_What to do_. What do the lines say, reproduced word for word, from the first of the entries below through the line bearing "[YouTube] (255, 621)"?
⁂
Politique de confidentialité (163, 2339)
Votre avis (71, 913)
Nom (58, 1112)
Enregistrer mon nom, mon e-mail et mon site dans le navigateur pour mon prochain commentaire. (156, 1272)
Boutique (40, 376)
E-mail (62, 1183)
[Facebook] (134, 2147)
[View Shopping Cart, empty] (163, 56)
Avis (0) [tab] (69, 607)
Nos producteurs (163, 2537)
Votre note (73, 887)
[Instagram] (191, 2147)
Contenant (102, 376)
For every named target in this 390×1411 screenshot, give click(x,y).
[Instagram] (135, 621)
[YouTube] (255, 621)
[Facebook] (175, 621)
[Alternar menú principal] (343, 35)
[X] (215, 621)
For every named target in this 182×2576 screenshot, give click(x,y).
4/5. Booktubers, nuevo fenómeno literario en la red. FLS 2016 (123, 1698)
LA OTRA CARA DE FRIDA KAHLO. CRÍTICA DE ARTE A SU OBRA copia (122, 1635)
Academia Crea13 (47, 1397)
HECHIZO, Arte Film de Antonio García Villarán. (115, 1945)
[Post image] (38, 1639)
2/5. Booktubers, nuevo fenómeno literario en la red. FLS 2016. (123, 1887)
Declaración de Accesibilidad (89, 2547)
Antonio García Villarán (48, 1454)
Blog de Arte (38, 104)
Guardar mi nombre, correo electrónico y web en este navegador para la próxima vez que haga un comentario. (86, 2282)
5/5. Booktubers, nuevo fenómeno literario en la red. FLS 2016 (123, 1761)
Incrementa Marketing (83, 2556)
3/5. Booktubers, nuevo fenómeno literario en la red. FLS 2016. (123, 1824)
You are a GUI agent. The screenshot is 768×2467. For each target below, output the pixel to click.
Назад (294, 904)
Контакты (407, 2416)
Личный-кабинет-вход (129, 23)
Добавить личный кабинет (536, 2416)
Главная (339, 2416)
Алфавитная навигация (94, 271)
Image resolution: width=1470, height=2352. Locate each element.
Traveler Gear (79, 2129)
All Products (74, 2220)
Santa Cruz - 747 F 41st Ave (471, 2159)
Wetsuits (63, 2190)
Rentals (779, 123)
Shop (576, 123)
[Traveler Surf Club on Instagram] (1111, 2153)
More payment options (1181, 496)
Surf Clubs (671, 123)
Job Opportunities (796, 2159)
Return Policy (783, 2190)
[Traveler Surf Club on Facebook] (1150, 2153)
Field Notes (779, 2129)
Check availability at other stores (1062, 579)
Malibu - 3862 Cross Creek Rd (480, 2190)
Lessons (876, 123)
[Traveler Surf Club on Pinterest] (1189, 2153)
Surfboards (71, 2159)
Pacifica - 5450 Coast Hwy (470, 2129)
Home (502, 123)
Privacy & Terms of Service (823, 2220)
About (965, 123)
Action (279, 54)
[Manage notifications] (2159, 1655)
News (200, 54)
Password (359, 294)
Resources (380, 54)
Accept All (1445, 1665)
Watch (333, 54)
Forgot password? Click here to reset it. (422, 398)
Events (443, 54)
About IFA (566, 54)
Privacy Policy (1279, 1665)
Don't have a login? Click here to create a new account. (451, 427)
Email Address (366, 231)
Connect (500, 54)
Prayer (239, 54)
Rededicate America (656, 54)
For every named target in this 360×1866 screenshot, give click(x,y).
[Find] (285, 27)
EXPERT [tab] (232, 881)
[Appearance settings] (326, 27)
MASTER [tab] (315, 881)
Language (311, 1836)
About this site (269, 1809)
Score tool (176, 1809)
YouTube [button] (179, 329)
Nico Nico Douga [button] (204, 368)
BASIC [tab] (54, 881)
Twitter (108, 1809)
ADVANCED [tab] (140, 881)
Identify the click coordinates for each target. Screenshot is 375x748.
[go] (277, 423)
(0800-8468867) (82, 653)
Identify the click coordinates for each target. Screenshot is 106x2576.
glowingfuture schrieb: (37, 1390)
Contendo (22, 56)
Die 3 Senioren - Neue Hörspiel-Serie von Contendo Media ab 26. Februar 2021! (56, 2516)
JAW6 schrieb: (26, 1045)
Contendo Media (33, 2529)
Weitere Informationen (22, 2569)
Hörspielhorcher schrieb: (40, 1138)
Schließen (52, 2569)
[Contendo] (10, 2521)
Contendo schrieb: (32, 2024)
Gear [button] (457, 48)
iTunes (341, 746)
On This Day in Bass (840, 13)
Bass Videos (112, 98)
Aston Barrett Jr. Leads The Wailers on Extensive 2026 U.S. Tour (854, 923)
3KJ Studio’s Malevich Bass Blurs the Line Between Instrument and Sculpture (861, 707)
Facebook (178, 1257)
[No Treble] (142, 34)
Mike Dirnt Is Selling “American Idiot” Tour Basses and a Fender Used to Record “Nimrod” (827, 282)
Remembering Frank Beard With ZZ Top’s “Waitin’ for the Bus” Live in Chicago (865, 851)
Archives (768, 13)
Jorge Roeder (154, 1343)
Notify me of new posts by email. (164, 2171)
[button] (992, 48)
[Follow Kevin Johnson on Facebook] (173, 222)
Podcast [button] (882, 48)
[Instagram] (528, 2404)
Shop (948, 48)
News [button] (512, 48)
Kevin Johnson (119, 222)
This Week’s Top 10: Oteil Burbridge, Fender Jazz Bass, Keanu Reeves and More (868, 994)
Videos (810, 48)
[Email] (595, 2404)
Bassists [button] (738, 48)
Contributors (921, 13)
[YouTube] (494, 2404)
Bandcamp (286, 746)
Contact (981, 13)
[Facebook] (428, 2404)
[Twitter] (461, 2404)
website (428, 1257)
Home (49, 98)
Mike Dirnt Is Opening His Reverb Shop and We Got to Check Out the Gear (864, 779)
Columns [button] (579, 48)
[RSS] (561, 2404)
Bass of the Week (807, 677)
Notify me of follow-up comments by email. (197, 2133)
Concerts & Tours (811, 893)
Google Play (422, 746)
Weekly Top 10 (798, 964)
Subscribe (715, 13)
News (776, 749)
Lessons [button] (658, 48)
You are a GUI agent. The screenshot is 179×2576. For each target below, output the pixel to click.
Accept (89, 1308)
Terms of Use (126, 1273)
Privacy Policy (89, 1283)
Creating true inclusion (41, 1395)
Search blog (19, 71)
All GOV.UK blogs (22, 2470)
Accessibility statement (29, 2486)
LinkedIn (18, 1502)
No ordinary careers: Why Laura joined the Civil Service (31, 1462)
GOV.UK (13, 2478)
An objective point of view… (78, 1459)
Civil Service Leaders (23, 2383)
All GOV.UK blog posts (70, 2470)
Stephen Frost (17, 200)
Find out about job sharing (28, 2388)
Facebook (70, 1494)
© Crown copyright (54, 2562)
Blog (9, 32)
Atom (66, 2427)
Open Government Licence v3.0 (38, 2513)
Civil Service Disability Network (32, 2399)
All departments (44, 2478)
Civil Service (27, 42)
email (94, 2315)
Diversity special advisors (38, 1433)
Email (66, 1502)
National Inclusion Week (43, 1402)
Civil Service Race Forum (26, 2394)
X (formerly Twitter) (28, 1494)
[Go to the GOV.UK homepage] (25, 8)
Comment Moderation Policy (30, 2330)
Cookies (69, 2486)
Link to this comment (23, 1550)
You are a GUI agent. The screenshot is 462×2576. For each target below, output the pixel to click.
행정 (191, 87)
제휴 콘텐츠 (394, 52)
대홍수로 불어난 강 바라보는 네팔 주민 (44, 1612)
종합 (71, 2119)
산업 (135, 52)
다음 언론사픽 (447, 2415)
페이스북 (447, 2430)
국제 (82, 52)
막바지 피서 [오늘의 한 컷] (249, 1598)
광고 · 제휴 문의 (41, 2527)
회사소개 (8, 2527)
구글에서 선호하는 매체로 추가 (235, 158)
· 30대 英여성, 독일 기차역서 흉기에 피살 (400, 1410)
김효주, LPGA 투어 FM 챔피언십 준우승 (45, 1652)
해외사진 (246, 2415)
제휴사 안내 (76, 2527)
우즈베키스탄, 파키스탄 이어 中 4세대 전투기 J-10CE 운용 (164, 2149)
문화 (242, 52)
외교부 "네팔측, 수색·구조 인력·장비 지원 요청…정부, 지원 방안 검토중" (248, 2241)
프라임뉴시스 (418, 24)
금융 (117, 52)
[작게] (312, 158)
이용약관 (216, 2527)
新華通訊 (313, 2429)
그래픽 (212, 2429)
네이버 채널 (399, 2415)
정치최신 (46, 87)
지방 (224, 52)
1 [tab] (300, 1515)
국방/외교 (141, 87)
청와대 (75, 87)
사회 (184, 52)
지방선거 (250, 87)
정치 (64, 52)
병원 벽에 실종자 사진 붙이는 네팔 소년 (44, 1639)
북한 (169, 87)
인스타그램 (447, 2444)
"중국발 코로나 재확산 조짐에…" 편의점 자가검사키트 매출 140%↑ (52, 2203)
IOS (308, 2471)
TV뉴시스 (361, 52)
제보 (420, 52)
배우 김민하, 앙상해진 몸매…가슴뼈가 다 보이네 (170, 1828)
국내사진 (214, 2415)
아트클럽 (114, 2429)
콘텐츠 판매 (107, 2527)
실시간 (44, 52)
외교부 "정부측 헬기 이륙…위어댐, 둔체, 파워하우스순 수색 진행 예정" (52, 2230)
⁂
_Expected answer_.
Politique de confidentialité (163, 2339)
Votre avis (71, 913)
Nom (58, 1112)
Enregistrer mon nom, mon e-mail et mon site dans le navigateur pour mon prochain commentaire. (156, 1272)
Boutique (40, 376)
E-mail (62, 1183)
[Facebook] (134, 2147)
[View Shopping Cart, empty] (163, 56)
Avis (0) [tab] (69, 607)
Nos producteurs (163, 2537)
Votre note (73, 887)
[Instagram] (191, 2147)
Contenant (102, 376)
For every named target in this 390×1411 screenshot, give click(x,y).
[Instagram] (135, 621)
[YouTube] (255, 621)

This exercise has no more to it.